Task objective —
Would you print only the lines running from the one with "Instruction: Expand video" to the final line of the data below, word for word and without pictures?

Exercise input —
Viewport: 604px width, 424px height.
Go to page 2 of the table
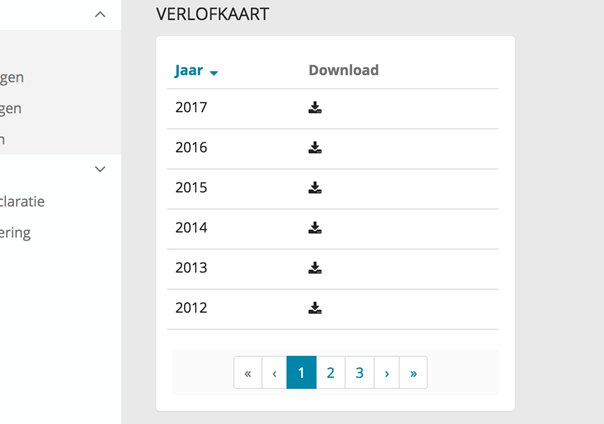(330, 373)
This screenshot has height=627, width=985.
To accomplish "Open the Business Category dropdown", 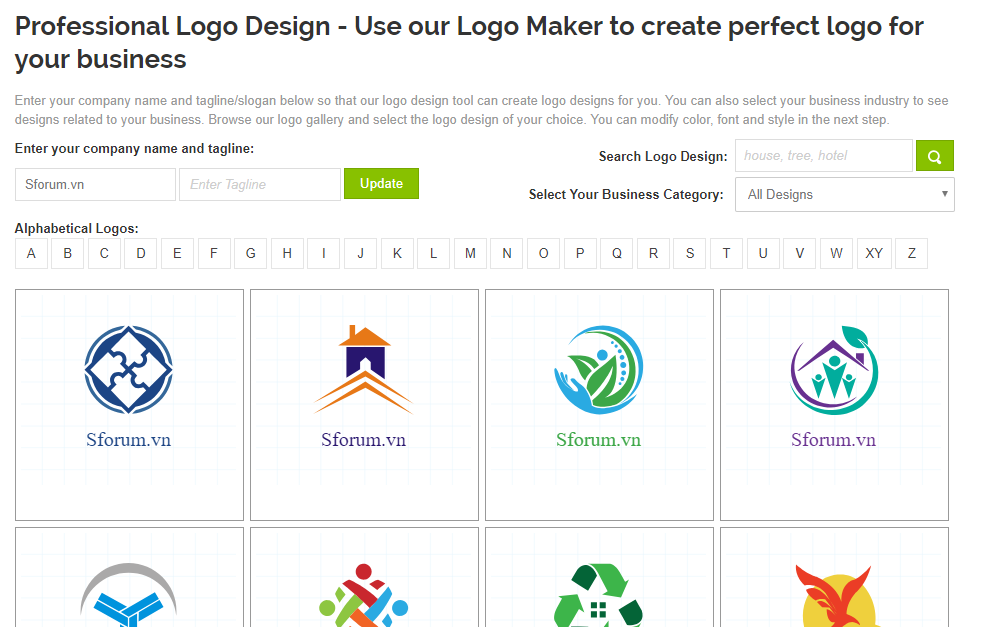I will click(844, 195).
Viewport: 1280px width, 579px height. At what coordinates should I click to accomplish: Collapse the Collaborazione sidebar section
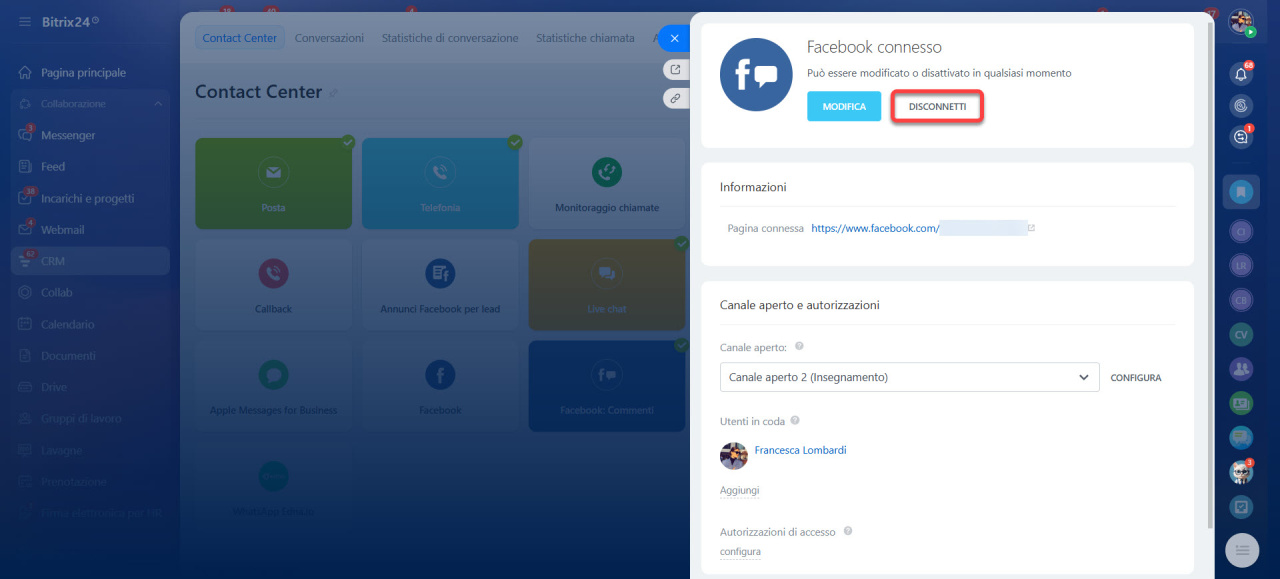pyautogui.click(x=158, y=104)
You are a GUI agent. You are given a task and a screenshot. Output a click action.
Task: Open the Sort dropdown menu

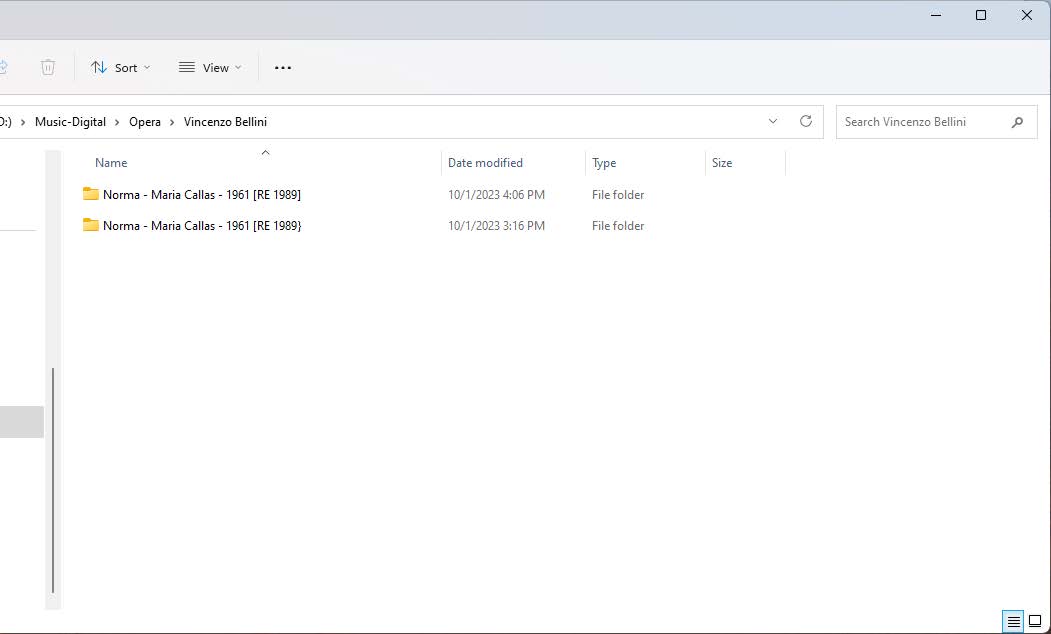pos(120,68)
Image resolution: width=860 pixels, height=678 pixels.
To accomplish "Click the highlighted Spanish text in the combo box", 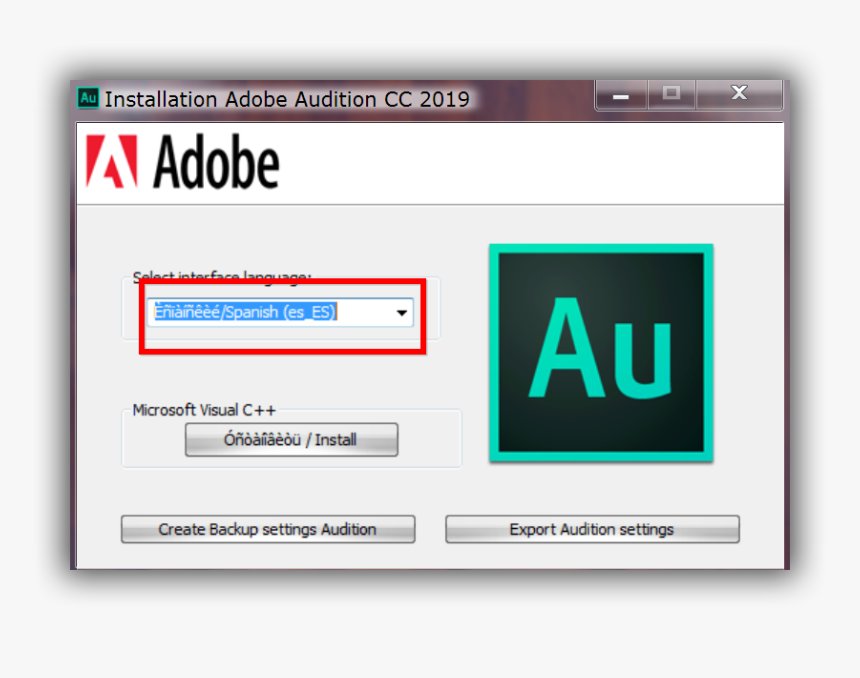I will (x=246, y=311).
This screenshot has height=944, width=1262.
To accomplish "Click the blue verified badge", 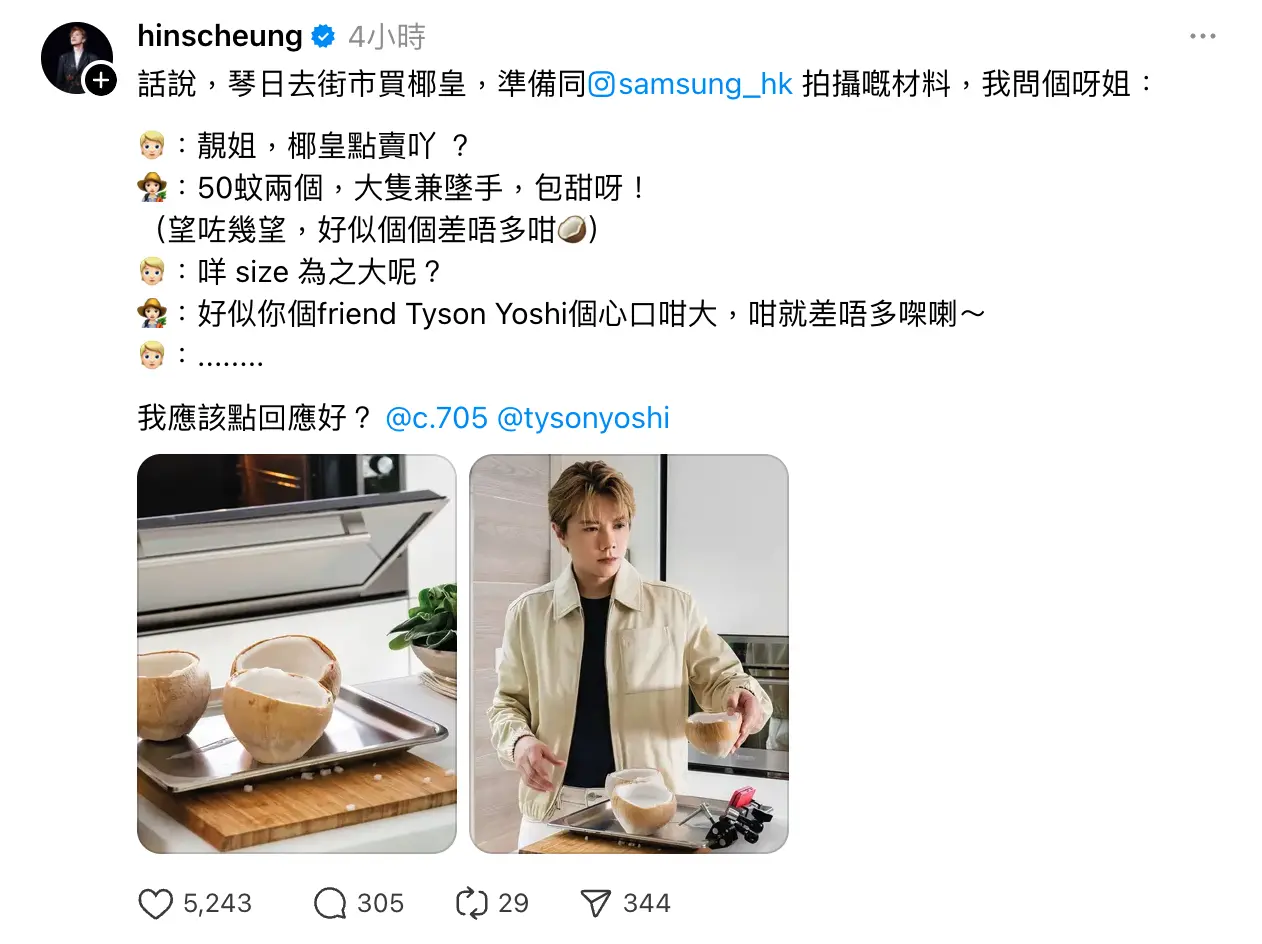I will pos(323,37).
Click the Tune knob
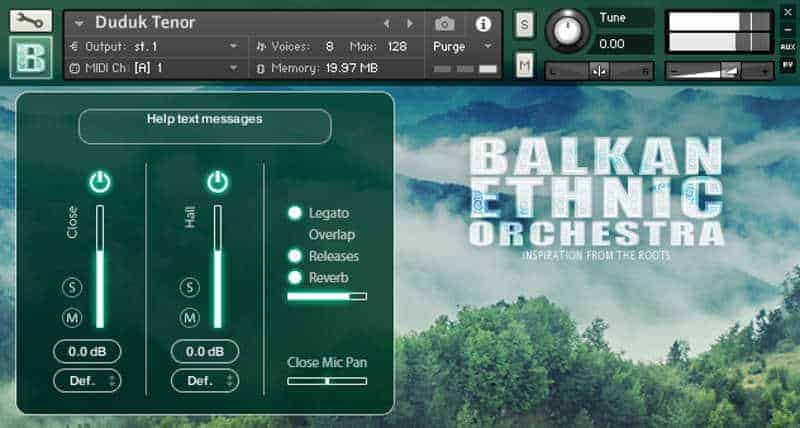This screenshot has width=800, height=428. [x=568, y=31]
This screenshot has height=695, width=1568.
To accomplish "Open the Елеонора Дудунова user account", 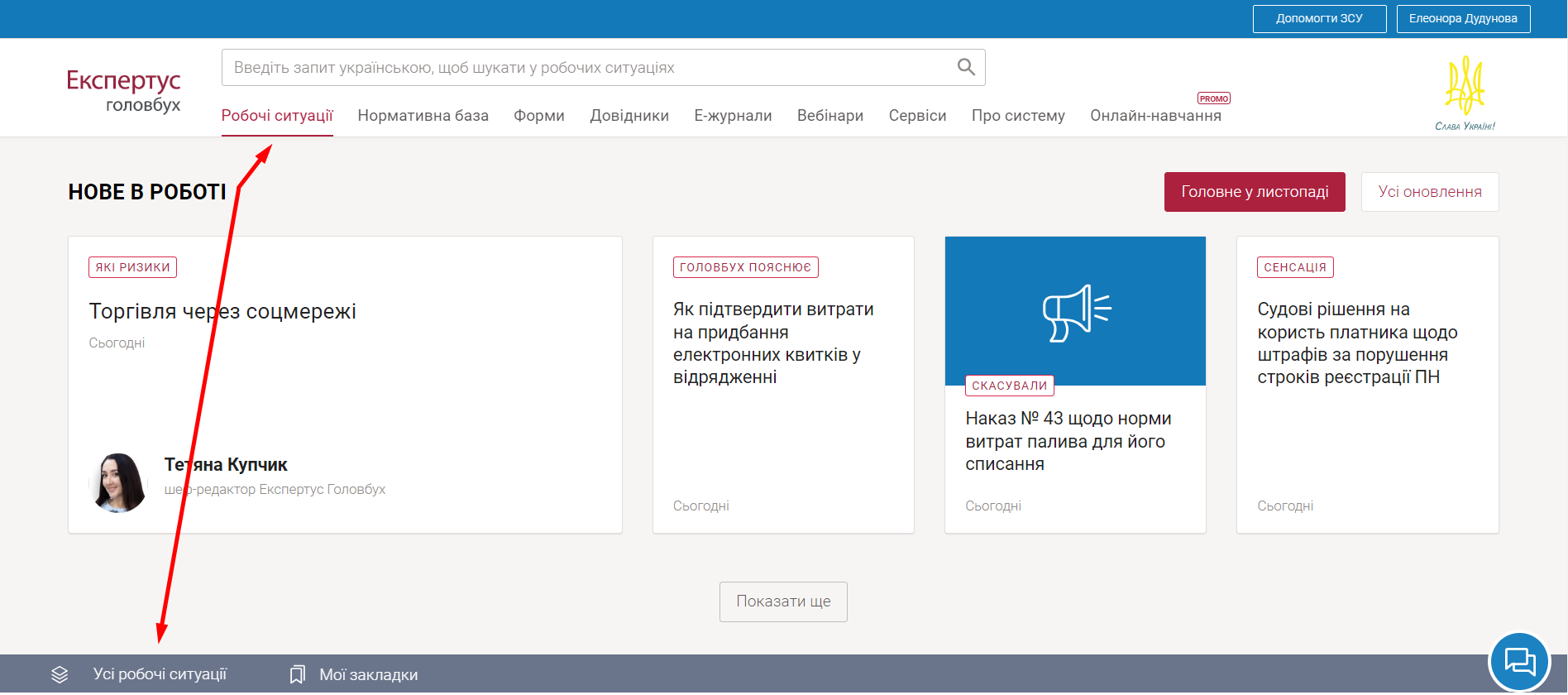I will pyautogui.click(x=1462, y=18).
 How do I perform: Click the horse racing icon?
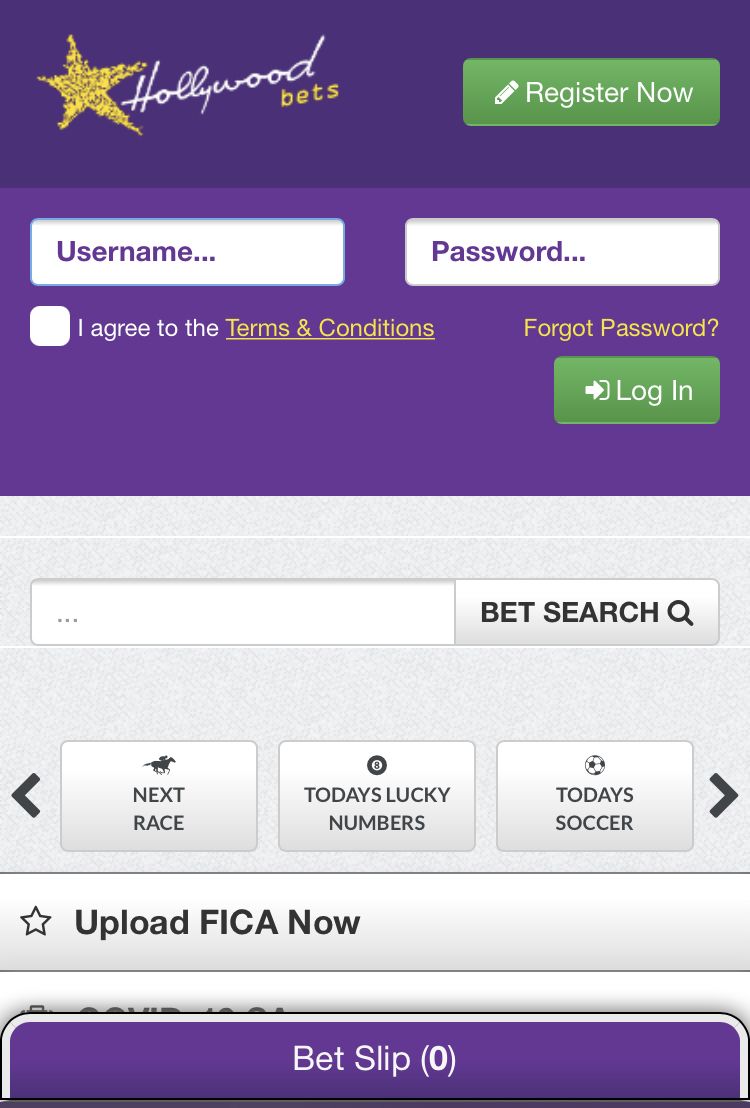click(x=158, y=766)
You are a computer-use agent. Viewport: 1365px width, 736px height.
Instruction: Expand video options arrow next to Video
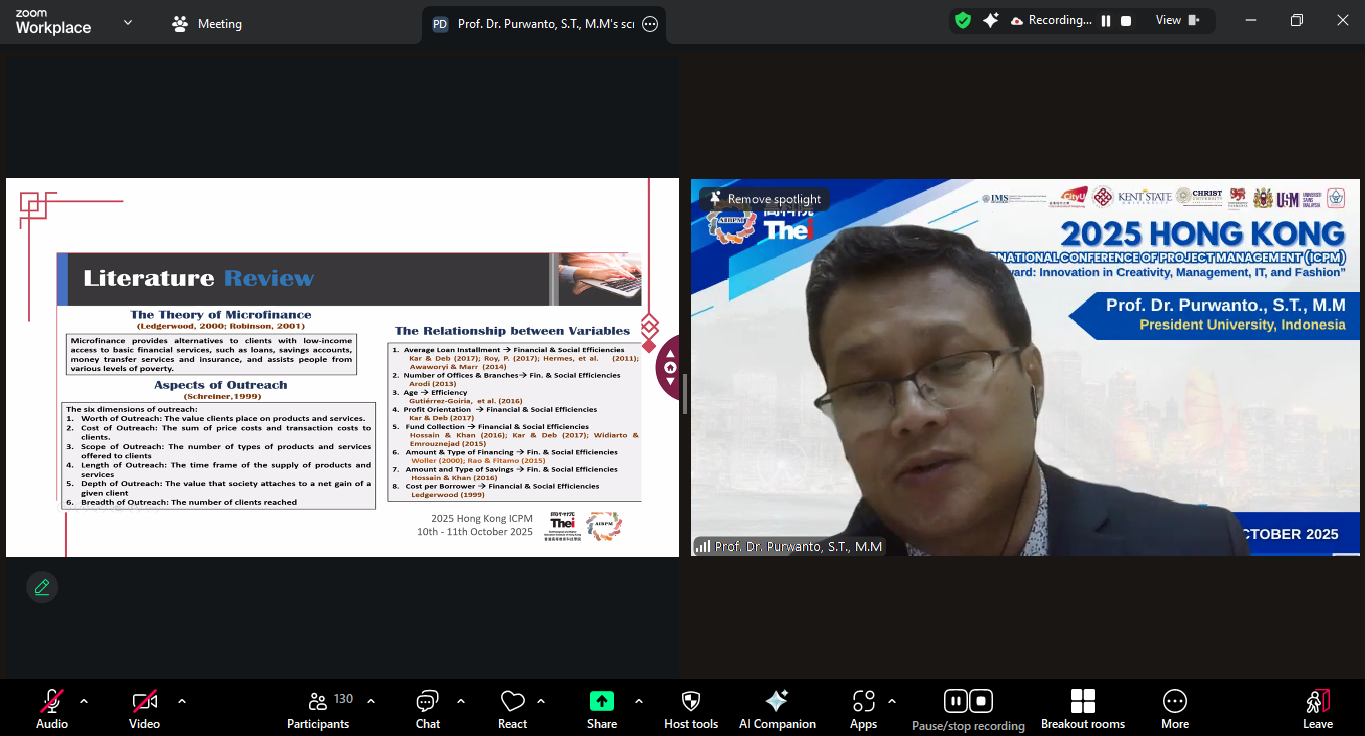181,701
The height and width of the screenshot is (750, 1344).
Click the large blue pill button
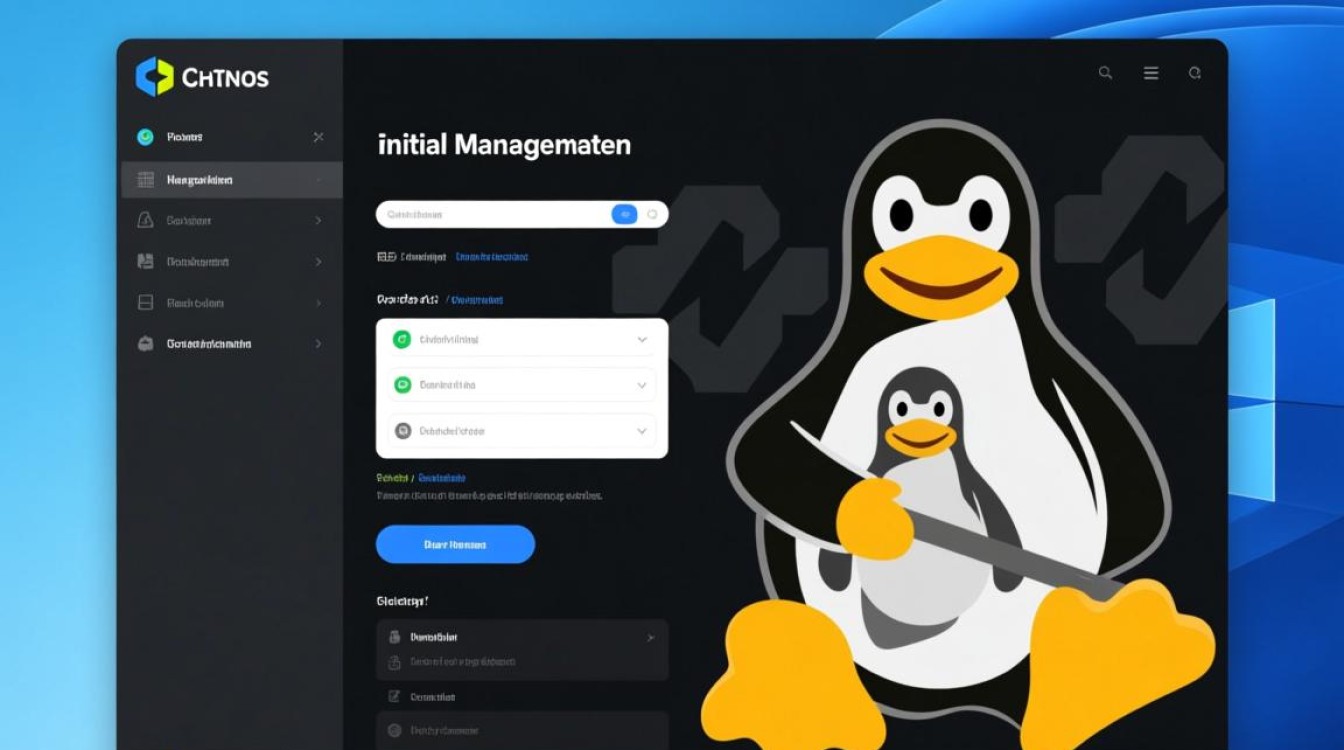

Finished task —
Instruction: Expand video options arrow next to Video
181,701
The height and width of the screenshot is (750, 1344).
Click the large blue pill button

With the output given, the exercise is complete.